The strength limit state is one of the primary limit states that must be considered in the design of an advanced unidirectional double hull ship structure. In this study, the strength of double-hull ship structure made of AL-6XN nonmagnetic stainless steel was investigated. The AL-6XN alloy is an isotropic material and has a highly nonlinear stress-strain curve, without a well defined yield plateau. The investigation included the analytical study of strength of plates subjected to axial compression and combined axial compression and shear, and the experimental and analytical studies of the strength of cellular box columns subjected to axial compression and combined axial compression and shear.; The analytical studies on plates and box columns involved nonlinear finite element analysis, including both material and geometric nonlinearities.
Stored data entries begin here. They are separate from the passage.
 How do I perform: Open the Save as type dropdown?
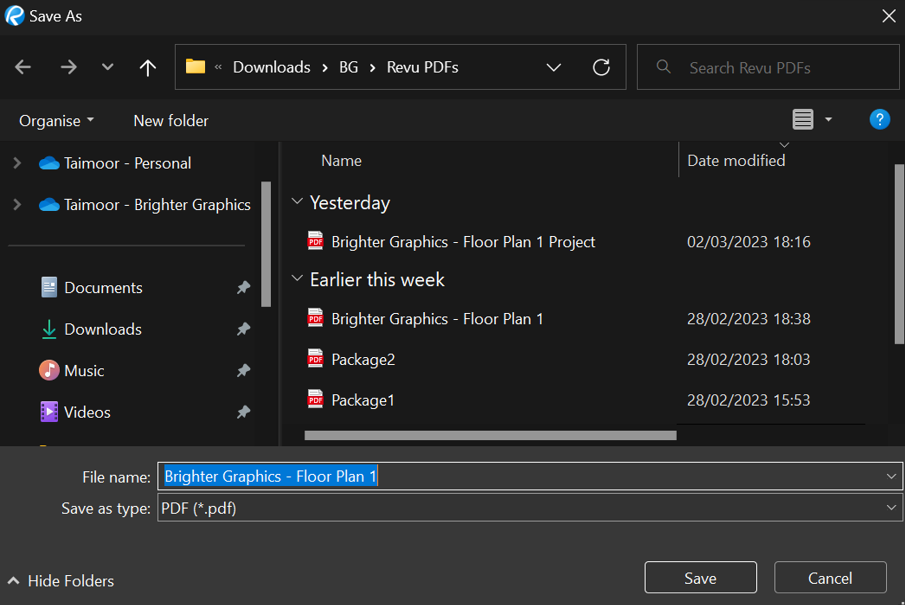tap(889, 508)
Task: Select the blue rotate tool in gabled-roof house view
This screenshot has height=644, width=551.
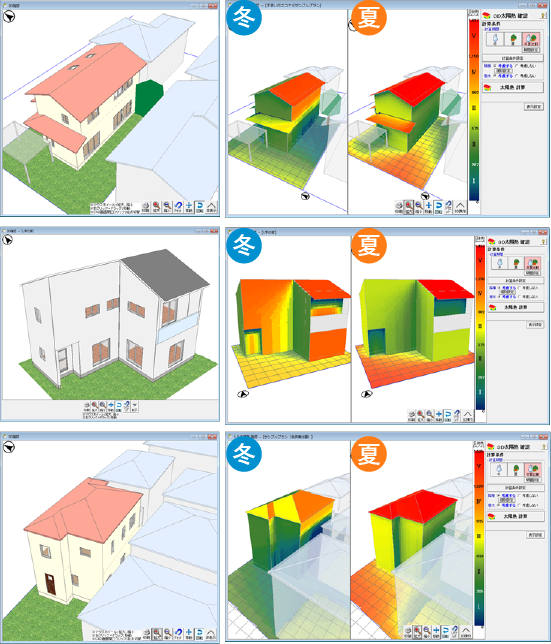Action: [200, 207]
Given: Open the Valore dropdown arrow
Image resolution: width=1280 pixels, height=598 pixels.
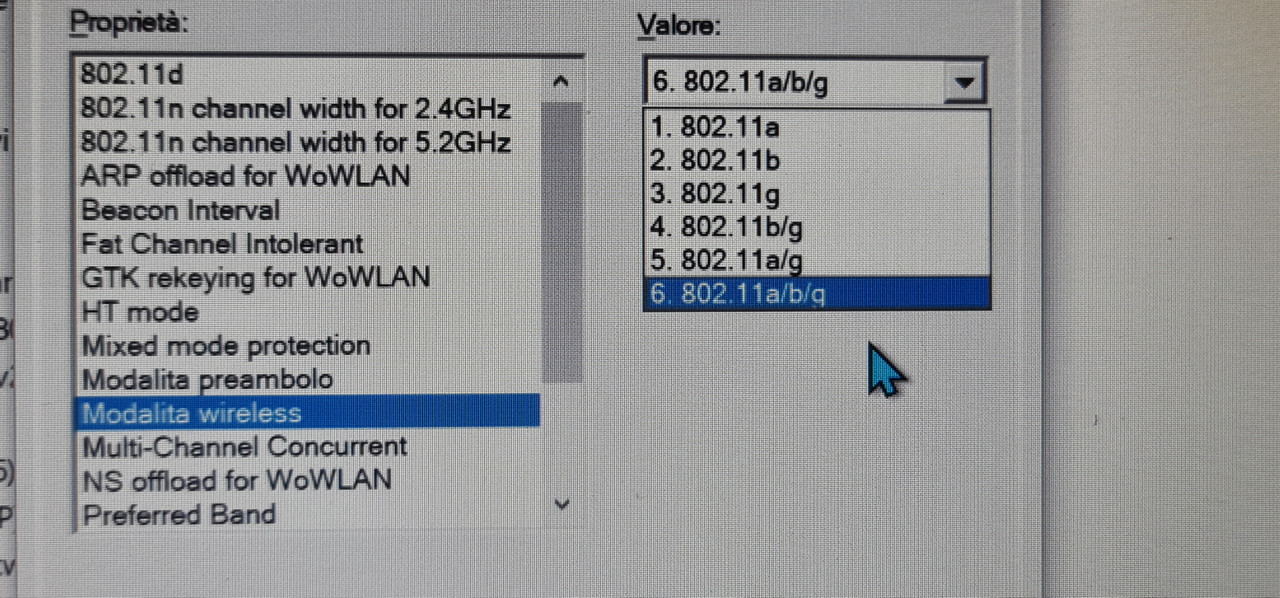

The local instability of the component plates was investigated using the finite element method program ABAQUS. The effects of welding residual stress, initial out-of-flatness, and boundary conditions were examined in detail. The ultimate strength from the nonlinear analysis was compared with predictions from empirical formulas used in ship structural design.; For the experimental study, large scale single cell and triple cell box columns simulating components of double hull ship structures were tested under axial compression and combined axial compression and shear loading conditions. The specimens showed excellent ductility and the dominant failure was instability of the component plates. The specimen behavior was analyzed by the finite element method, including measured material properties, residual stresses and initial out-of-flatness. The predicted maximum loads were in close agreement with the experimental maximum loads. The analyses also provided fairly good predictions of the local plate deformations and strains in the test specimens.; The experimental study was supplemented with a parametric study on general box column configurations. Compression-Shear interaction diagrams of various box column sections were developed. The analytical results from box column finite element models were compared with those from plate models. A method of predicting box column strength, assuming that each component plate contributed to overall stub-column curve was proposed. Comparisons with experimental results showed reasonably close predictions by the proposed method, compared to those from other methods.